Recently a pretty wee tabby followed us from the school and made herself right at home much to Trixie’s disgust. The twins, rather taken by its playful youth, invited it into the house and, while Jai lost interest, Jayla proceeded to feed and mother it. After filling its lean belly, followed by ablutions, our own cat, Trixie, who had been sleeping obliviously upstairs, finally made her appearance in time to see it eating from her bowl. I moved quickly to intercept the expected scuffle. But surprisingly, Trixie just walked straight up to her dish and began eating from it too. The other cat however, batted Trixie with her paw and, to this, Trixie’s hackles rose. After a few more playful swipes, Trixie suddenly lost it and flew after the cat. I jumped in there and saved it, emerging with multiple lacerations. Jai and Jayla though, having witnessed the furor, were now not so enamoured.
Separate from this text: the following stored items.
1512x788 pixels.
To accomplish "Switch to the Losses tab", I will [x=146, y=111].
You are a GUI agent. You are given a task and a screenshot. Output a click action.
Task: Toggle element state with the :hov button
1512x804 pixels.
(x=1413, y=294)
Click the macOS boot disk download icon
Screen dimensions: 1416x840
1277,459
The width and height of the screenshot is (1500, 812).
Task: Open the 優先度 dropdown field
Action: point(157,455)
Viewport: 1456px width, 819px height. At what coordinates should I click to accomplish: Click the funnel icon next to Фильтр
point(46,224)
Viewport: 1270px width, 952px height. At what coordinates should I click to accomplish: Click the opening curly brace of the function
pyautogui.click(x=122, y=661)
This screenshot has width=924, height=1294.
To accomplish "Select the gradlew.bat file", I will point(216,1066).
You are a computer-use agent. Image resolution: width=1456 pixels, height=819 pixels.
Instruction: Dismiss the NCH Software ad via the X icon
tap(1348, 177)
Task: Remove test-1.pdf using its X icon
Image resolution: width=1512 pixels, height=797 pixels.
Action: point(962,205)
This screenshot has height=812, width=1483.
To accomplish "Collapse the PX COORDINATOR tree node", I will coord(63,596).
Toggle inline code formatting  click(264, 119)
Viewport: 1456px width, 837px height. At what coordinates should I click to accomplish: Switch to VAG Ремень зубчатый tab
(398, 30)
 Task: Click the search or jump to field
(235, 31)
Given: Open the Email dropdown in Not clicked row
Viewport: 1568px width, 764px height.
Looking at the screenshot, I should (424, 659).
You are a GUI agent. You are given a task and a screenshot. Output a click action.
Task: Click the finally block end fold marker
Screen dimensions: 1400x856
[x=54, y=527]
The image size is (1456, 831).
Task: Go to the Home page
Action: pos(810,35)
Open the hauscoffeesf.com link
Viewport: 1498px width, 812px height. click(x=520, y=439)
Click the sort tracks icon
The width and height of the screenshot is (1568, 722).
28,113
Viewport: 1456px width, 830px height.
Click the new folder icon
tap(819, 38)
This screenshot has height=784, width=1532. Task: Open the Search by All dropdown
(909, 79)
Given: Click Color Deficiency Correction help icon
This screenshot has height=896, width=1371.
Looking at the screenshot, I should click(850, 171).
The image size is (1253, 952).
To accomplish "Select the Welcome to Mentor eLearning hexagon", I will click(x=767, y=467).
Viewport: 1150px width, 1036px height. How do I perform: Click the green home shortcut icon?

“Different cat mean,” said Jayla. “Different cat go home to the naughty corner.”
After another pursuit outside and with different cat not showing any interest in leaving, despite Trixie’s hostility, I finally locked it in the house for her own safety, where she slept on the couch with Trixie watching on with loathe through the ranchslider.
Several days later, Trixie no longer wanted blood and, despite a fair amount of hissing, I could trust them in the same room.
With Trixie due a vet appointment and our newbie, whom Cade had named Jessie, not going anywhere, I decided to take her to find out some history.
I loaded Trixie into the car while I went to find Jessie. Meowing coming from the top of a spindly tree alerted me to her whereabouts and, after casting furtive glances over the fence, I had no choice but to scale it in my town clothes to rescue her.
Twenty minutes later, I emerged, with more lacerations and wearing half the tree in my hair.
Now late for our appointment I finally struggled with the two boxes into the vets only to be told by a confused receptionist there was no booking for us.
But she must have felt pity for my dishevelled state for she made an exception and we were in.
“She is pretty,” the vet agreed when Jessie had sprung from the box.
But a minute later a surprised vet informed me Jessie was, however, a boy. How could I have got that wrong? She explained that his balls hadn’t yet dropped so we ditched the ‘i’ from his name and booked him in for a castration.
Already chaotic, we probably needed our new addition like a hole in the head, especially now my daughter insists on being carried everywhere for fear of the playful yet sharp-claws lurking at the bottom of the stairs waiting to attach themselves to one’s ankles. Likewise, the now unravelling carpet on that same corner of the stairs, not to mention the ‘parcels’ I find in the shower every morning.
And I certainly wasn’t ready for the birds-and-the-bees talk with my five-year-old that the castration generated. But that’s another story.